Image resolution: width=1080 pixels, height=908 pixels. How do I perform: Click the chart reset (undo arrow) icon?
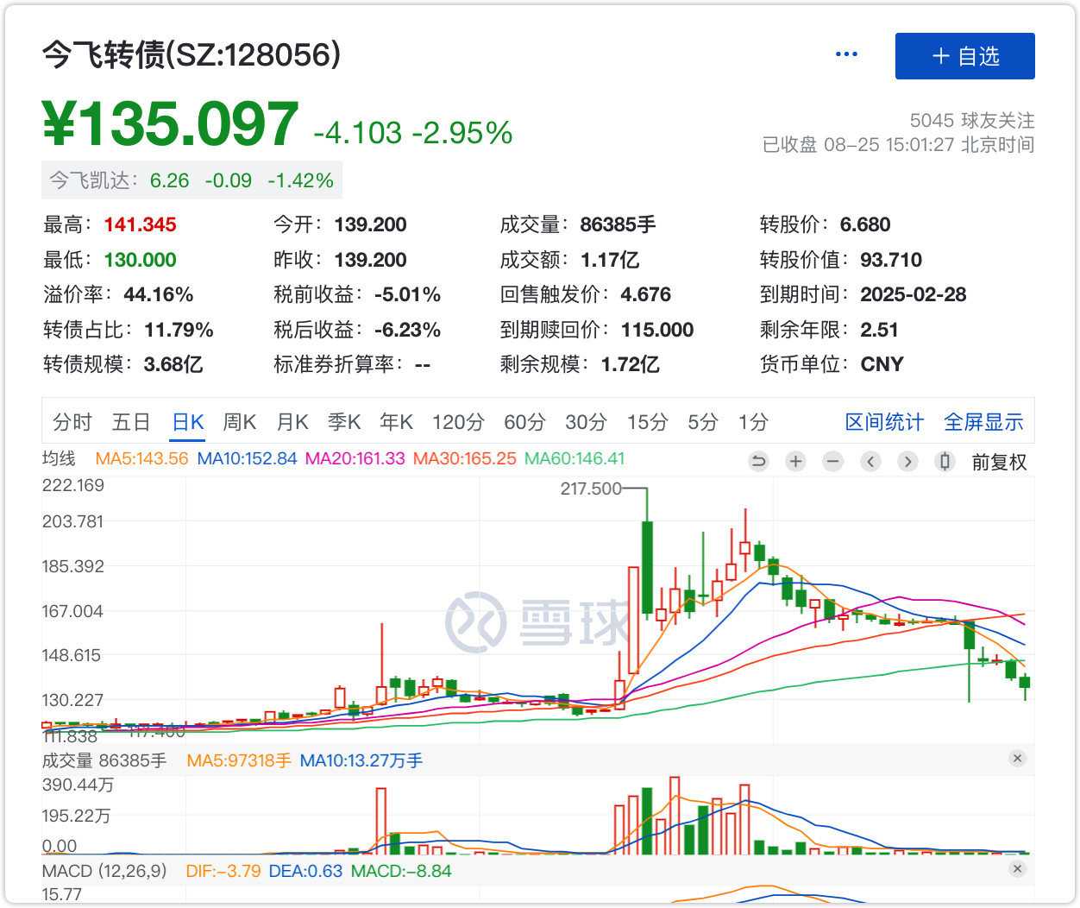(758, 462)
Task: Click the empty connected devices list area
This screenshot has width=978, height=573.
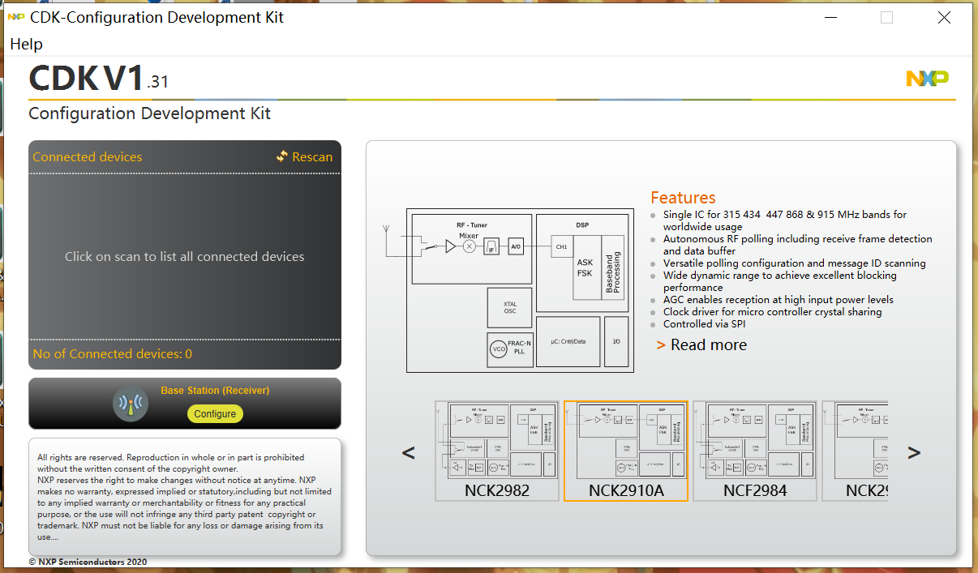Action: click(185, 256)
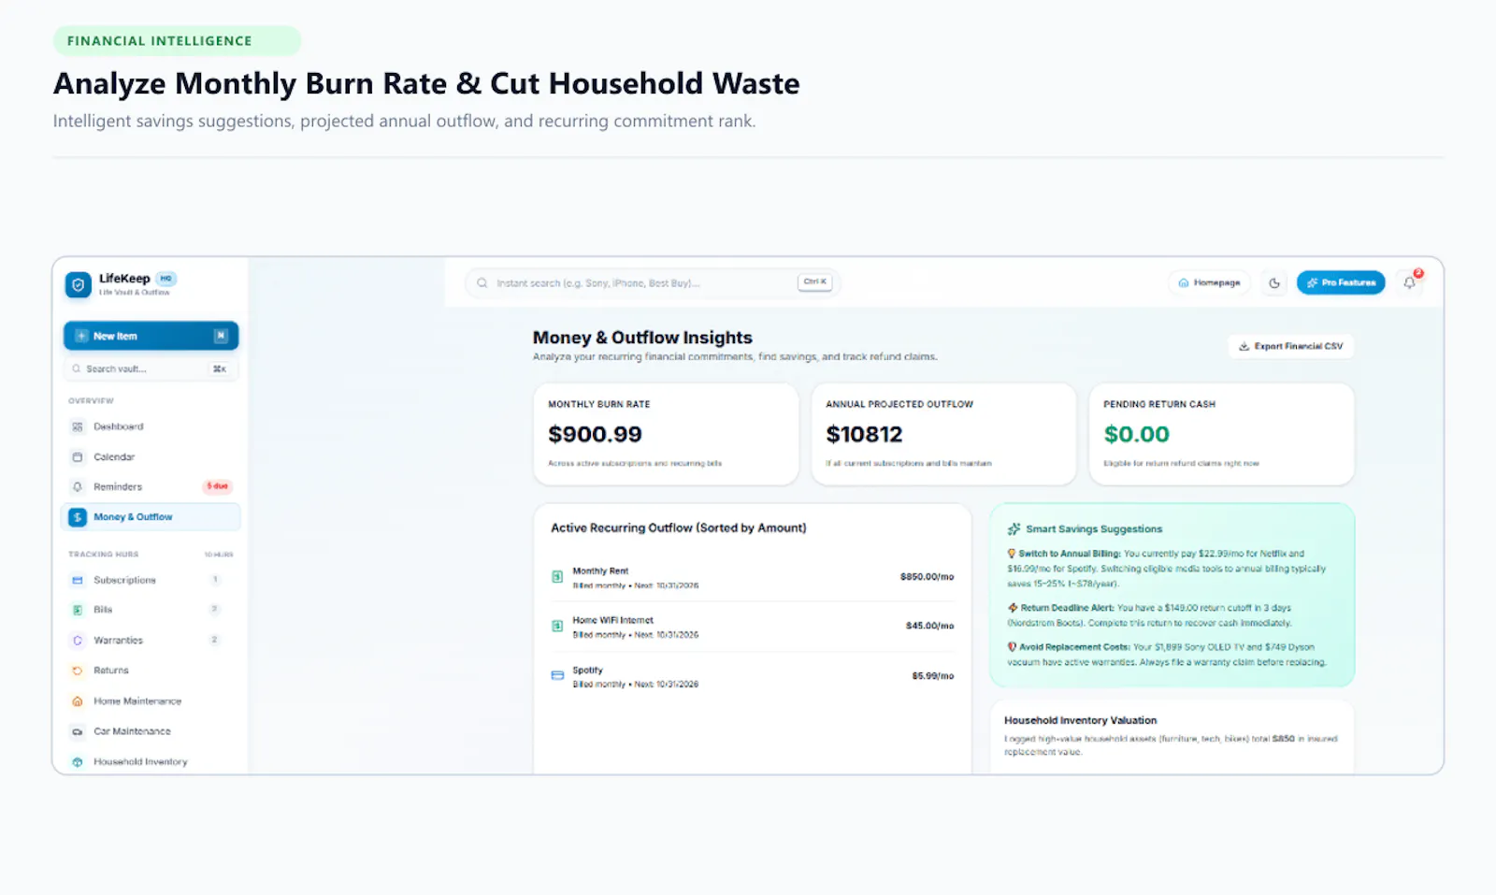Click the New Item button
The image size is (1496, 895).
point(151,336)
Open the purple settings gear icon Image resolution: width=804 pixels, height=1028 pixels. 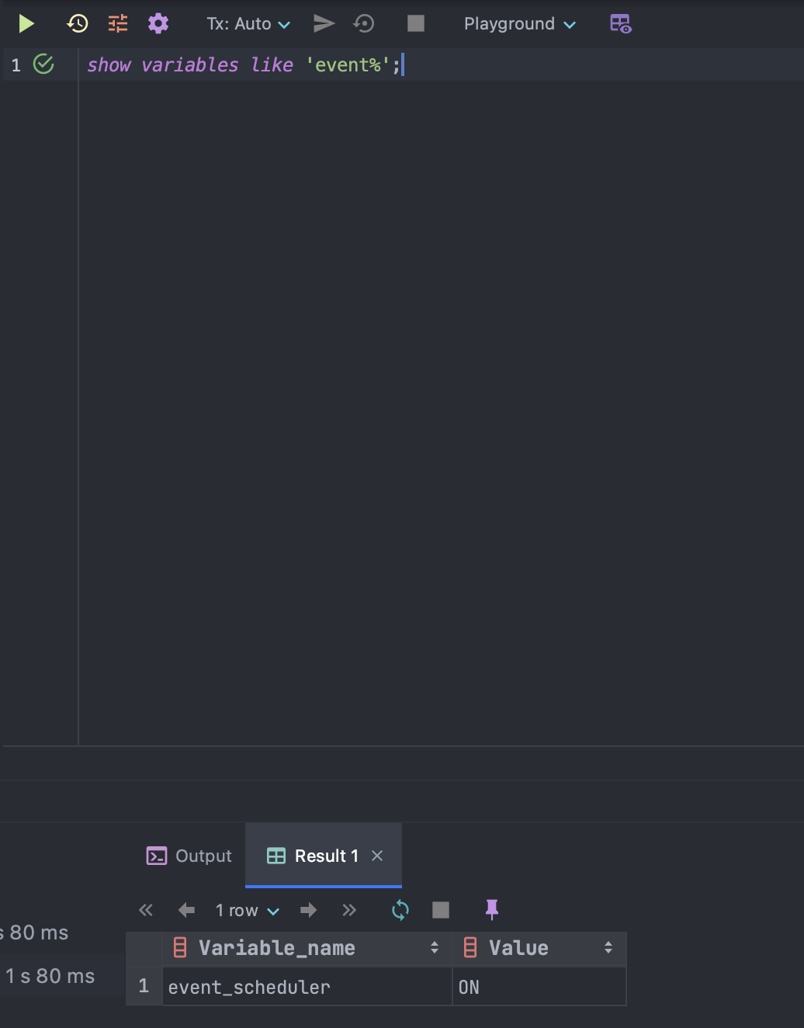coord(158,24)
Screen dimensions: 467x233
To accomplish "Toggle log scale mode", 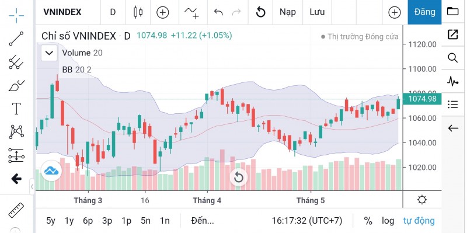I will (388, 221).
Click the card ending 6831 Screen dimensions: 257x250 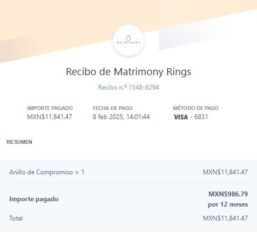[201, 117]
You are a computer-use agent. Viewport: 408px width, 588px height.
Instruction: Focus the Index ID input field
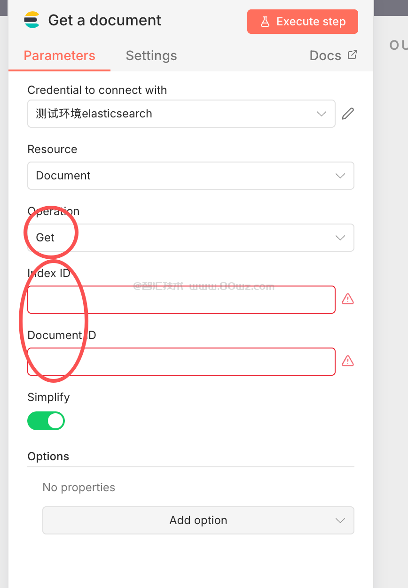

####################

* **TASK INSTRUCTIONS**
Output verbatim the lines beginning at the line with "You are a computer-use" and ending at the last line of the material above, inclusive. Do not carry over any pictures.

* **SOLVED EXERCISE**
You are a computer-use agent. Viewport: 408px width, 588px height.
Instruction: Focus the Index ID input field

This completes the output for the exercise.